Veolia, for example, is heavily involved in the project with a five percent stake in the City Pass Consortium that holds the contract with the State of Israel for the construction of the tramway. The French company also has a 30-year contract as operator of the tramway. Activists and lawyers from Israel, Palestine, Australia, France, the Netherlands, Norway, South Africa, Spain, Sweden, Switzerland and the United Kingdom share information and work together to inform the public, influence local governments and politicians, and take legal action on this issue.
Veolia’s activities in the light rail in Jerusalem are not only in violation of international law, but also contravene the company’s commitments with respect to codes of conduct and conventions which regulate the activities of multinational corporations, some of which the company has itself pledged to uphold. As a transnational corporation, Veolia must comply with international rules governing corporate responsibility with respect to human rights. These include, but are not limited to, the Tripartite Declaration of Principles Concerning Multinational Enterprises and Social Policy (2000), UN Norms on the responsibilities of transnational corporations (2003), OECD Guidelines for Multinational Enterprises (2000), including guidance in respect of Weak Governance Zones, and the UN Global Compact (2000). It is notable that Veolia is not only a participant in the UN Global Compact but has also contributed to the Foundation for the United Global Compact. Its first two principles state that businesses should support and respect the protection of international human rights within their spheres of influence, and make sure they are not complicit in human rights abuses. Yet, by participating in the construction and maintenance of the Jerusalem tramway, Veolia flagrantly violates both of these provisions.
Veolia’s painful loss of a $4.5 billion contract in Stockholm has resonated in Scandinavia. At the end of February 2009 the financial committee of Oslo city council adopted a policy to stop doing business with companies involved in violations of international law. This proposed policy has to be ratified by the city council. The parties in favor of the policy — the Labor Party, Socialist Left Party and the Left Party — hold the majority in the city council. The driving force behind the policy is longstanding city council member Erling Folkvord of the Red Party. In an interview with the electronic magazine Frontlinjer, Folkvord said “this apartheid-like transport system strengthens the occupation and annexation of Palestinian land. In this way the project contributes to the colonization of the Palestinian territory.” Veolia has a substantial contract for collecting waste in Oslo. According to Folkvord the new policy will have consequences for Veolia in Oslo.
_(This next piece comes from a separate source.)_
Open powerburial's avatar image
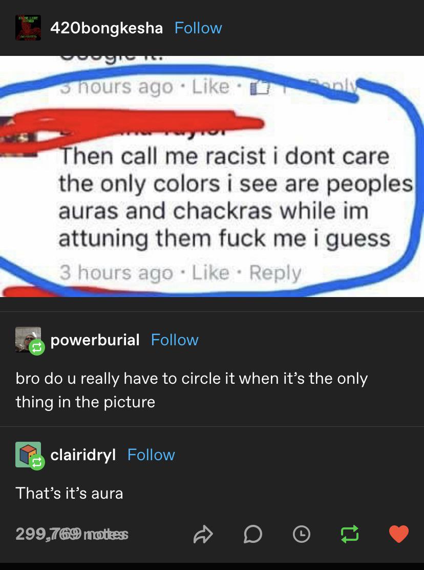Screen dimensions: 424x570 [x=28, y=340]
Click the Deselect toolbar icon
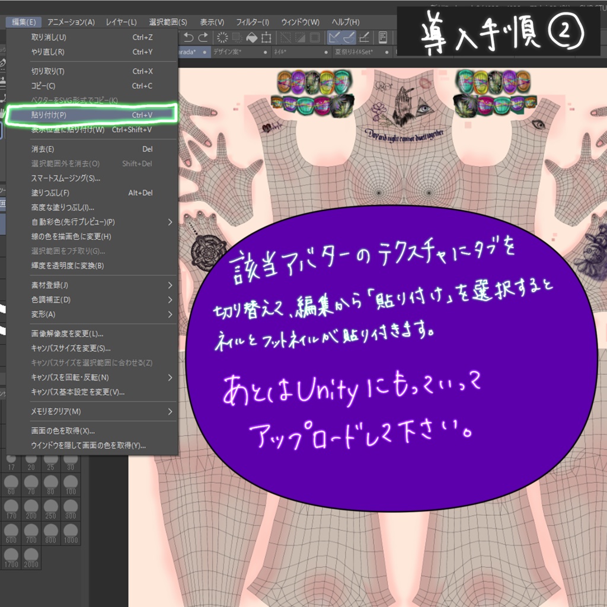 (285, 37)
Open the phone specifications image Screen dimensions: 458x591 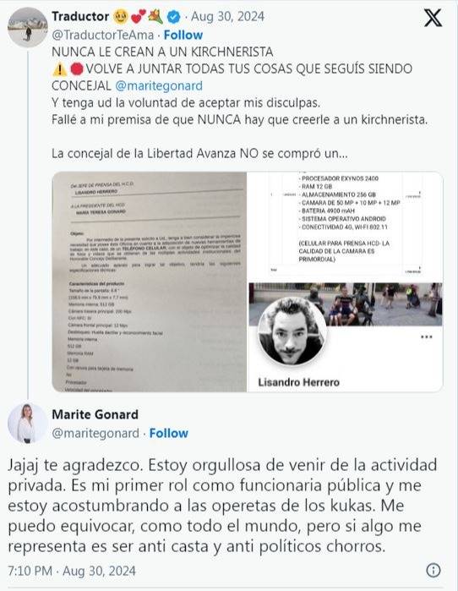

Veolia is not only involved in the illegal tramway in Jerusalem. In December 2008 The Electronic Intifada reported the findings of the Who Profits from the Occupation? project that Veolia is also involved in illegally dumping waste from Israel and the settlements in Tovlan landfill in the Jordan Valley. Veolia turns out to be a loyal partner for Israel in the colonization of Palestine. After receiving a tip from someone participating in the Derail Veolia campaign, research undertaken by Who Profits confirmed that Veolia is running bus services 109 and 110 from West Jerusalem to settlements in the West Bank. For instance, Connex bus 110 goes through road 443 in the West Bank to Mevo Horon and Givat Zeev settlements.
Israeli settlements in the Occupied Palestinian Territory (OPT) and the annexation of East Jerusalem are illegal under international law. Numerous UN resolutions and the 2004 advisory opinion of the International Court of Justice on Israel’s wall in the West Bank have confirmed that settlements violate Article 49 of the Fourth Geneva Convention — which states “The Occupying Power shall not deport or transfer parts of its own civilian population into the territory it occupies.” By running bus services Veolia is directly implicated in maintaining illegal settlements in the OPT.
In December 2005, Amnesty International in France invited Veolia to discuss its concerns about the illegality of the tramway. The company refused the invitation and informed Amnesty it had appointed an independent legal expert to study the file. Three years later one can conclude Veolia has not backed out of illegal activities that facilitate Israel’s occupation of Palestine. Campaigners believe that a fair public debate on these issues would be illuminated by Veolia’s publication of the advice it received: after all, what has Veolia got to hide if it is proud of its economic activities in the OPT?
Adri Nieuwhof is consultant and human rights advocate based in Switzerland. Daniel Machover is attorney and co-founder of Lawyers for Palestinian Human Rights based in Great Britain.